Transitional Bilingual ESL

Having started  a new position in a Middle School fairly recently, I found the routine — waking up at 6:15 am, showering , getting the boys ready for school, and driving to work around 15 minutes away — to be quite taxing, both physically and mentally. As a bilingual teaching aide, I wouldn’t say that my work profile is one where there is pressure, or the burden of being accountable to anyone and everyone. But, since I have been primarily hired to assist two boys –brothers– who have very limited knowledge of English, with all their schoolwork, I wouldn’t say that it’s a walk in the park, either.

For one, I need to go to the boys’ classes with them. And everyday, I alternate between sixth grade and eighth grade classes, as one brother started in the sixth grade this Fall, and the other, in eighth. Now this entails more than just  a little walking. I don’t believe in using step counting wristbands or apps, but I am sure that I must be trotting up more than six or seven thousand steps during school hours. I tried doing it in heels, and boy, was it a pain (pun intended)! I was massaging my aching feet for a full hour once I got home. So, through dint of sheer agony, I have learned to dress comfortably for work, and to always wear sensible shoes. Fashion and stilettos be damned.

Furthermore, I have taught myself to regulate my food intake. No intermittent snacking , no matter how peckish one might be feeling. For, we have precisely two minutes transition time between periods, and if your stomach is growling, you just have to ignore it and keep going until lunch. And, I am well on my way to the Kegel’s Hall of Fame for Women. I can now constrict my, ahem,  *****al muscles rather well, and hold it in for at least an hour after the urge to go first enters my head.

Meditation is a skill I have yet to learn, but I know how to stay focused and on-task for an entire forty-minute school period.

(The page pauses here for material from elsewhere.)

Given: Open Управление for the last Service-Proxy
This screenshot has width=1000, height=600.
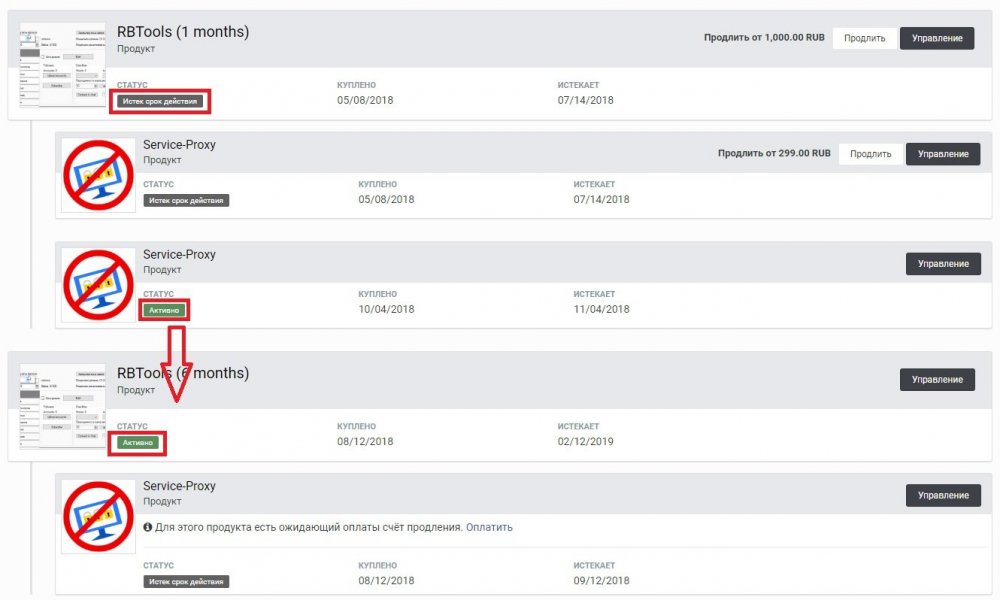Looking at the screenshot, I should (942, 495).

And, I am now well-versed in Hammurabi’s Code. In fact, I am even fascinated with the Babylonians. They were pretty cool people, what with inventing the Cuneiform script and all.

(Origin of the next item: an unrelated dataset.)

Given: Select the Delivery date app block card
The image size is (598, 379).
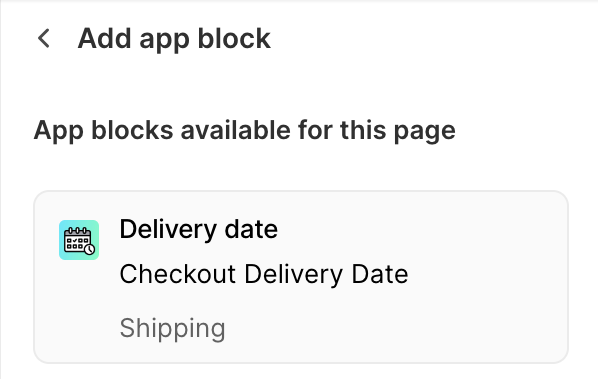Looking at the screenshot, I should pos(301,277).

Also, with each passing day, I find myself becoming more adept at solving  word problems using tape diagrams, double number lines, and tables. In India, they never really taught us Math concepts by utilizing visual methods like tables and number lines. It is actually quite an effective way to learn about fractions, ratios, and per cents.

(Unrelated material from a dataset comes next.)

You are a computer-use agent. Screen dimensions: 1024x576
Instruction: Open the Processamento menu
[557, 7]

In science class, I am helping my charges learn about force and velocity, mass, and potential energy. I am learning about the connection between magnetic fields and potential energy. I think I am lucky to be getting exposed to concepts beyond the usual kinetic energy, potential energy, and velocity.

Last but not least, I even accompany my sixth grader to his fifth period Art class. You may be wondering as to why a student would need bilingual support in a sixth grade art class. In fact,  I need to translate quite a bit for him, making sure he understands the art teacher’s instructions. A couple of times I was in the bathroom right at the beginning of class (I hadn’t mastered my Kegel’s by then),  and my student, unable to catch most of what the teacher was saying,  ended up drawing the wrong thing the wrong way and had to start over.  Needless to mention, the art teacher was not pleased. So, now I make sure that I am never late to Art, and translate the teacher’s expectations to my student in detail.

In this account, I have not included what I do with my eighth grader during his Health class, or how I help the boys complete their language arts assignments. But I am sure that you, the reader has been able to get a pretty good sense of what I do in my capacity as a Bilingual Aide.

It is physically tiring, and I need at least an hour of downtime once I get back home at around 3:15. Sometimes, I also feel depleted of mental energy, especially if, despite my best efforts at doing so, my students don’t seem to be motivated to accomplish over and above the bare minimum required for them to stay afloat. In these moments, I remind myself that this isn’t easy for them, either. Moving halfway across the earth, having to negotiate a new world in an unfamiliar language can be nothing but overwhelming. And, if we, them and I, keep working at it, we will get there.